EPIC, Coalition Urge FCC to Provide All Consumers With Robust Protection From Data Breaches

Last week, EPIC, along with the Center for Democracy and Technology, Privacy Rights Clearinghouse, and Public Knowledge, jointly filed reply comments with the Federal Communications Commission urging the agency to prioritize protecting consumers from data breaches by explicitly naming and outlining its multiple sources of legal authority to protect privacy.
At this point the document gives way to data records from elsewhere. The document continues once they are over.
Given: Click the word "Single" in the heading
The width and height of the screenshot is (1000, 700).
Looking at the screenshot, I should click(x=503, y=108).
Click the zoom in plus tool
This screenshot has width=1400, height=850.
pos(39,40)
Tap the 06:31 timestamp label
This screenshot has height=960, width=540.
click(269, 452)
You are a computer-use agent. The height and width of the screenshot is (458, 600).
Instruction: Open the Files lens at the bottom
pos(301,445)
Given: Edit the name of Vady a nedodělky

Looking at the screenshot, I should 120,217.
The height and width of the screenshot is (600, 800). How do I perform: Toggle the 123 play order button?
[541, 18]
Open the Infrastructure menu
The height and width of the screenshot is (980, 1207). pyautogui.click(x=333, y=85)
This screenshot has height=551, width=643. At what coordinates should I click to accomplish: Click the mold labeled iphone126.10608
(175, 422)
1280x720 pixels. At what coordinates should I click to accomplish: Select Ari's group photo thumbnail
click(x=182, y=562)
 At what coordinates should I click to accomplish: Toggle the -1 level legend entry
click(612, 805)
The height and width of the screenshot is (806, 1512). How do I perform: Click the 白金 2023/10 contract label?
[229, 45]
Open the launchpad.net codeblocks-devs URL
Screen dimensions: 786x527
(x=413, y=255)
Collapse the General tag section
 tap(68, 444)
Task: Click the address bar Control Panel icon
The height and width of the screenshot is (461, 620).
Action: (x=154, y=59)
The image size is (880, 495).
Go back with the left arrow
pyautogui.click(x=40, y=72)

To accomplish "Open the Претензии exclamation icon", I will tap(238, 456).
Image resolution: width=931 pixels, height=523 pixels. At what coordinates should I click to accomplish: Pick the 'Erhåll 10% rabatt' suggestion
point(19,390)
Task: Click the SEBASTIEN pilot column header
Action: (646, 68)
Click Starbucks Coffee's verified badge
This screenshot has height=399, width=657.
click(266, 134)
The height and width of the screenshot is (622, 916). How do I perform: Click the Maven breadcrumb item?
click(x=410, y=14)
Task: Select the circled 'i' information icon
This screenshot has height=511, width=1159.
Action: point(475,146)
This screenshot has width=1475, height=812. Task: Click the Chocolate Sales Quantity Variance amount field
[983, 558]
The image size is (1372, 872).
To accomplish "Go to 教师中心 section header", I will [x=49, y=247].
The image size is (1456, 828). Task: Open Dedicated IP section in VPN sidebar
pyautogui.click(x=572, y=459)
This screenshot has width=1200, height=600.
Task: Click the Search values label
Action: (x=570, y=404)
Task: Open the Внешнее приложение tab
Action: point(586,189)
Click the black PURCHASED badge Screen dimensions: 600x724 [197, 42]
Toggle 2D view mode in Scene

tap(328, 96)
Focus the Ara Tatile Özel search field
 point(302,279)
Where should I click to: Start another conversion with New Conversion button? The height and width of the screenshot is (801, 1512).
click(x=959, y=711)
As the comments explain, this authority includes the FCC’s power to protect Social Security Numbers and not merely phone service usage information (what is traditionally described as Customer Proprietary Network Information, or CPNI). The reply comments build on EPIC’s original comments to the agency in February, which noted that the trajectory of breaches and inadequate data security at telecom companies has gotten worse over time. The comments also include updates regarding breaches that had happened at each of the three largest carriers already revealed within the first three months of 2023.

The advocates particularly urged the FCC to protect the privacy of Telecommunications Relay Service users (as TRS breaches could include transcript information) and non-customers (e.g., former customers and prospective customers). The comments reiterate that consumers should be informed of any breach and not be left in the dark just because the breached company has determined the breach is unlikely to result in harm. The comments also suggest that the Commission explore how the FCC and partner agencies might protect data collected from web-enabled vehicles.

EPIC regularly comments on regulations and testifies on policies to promote better cybersecurity practices that protect consumer data from unauthorized access and other misuse.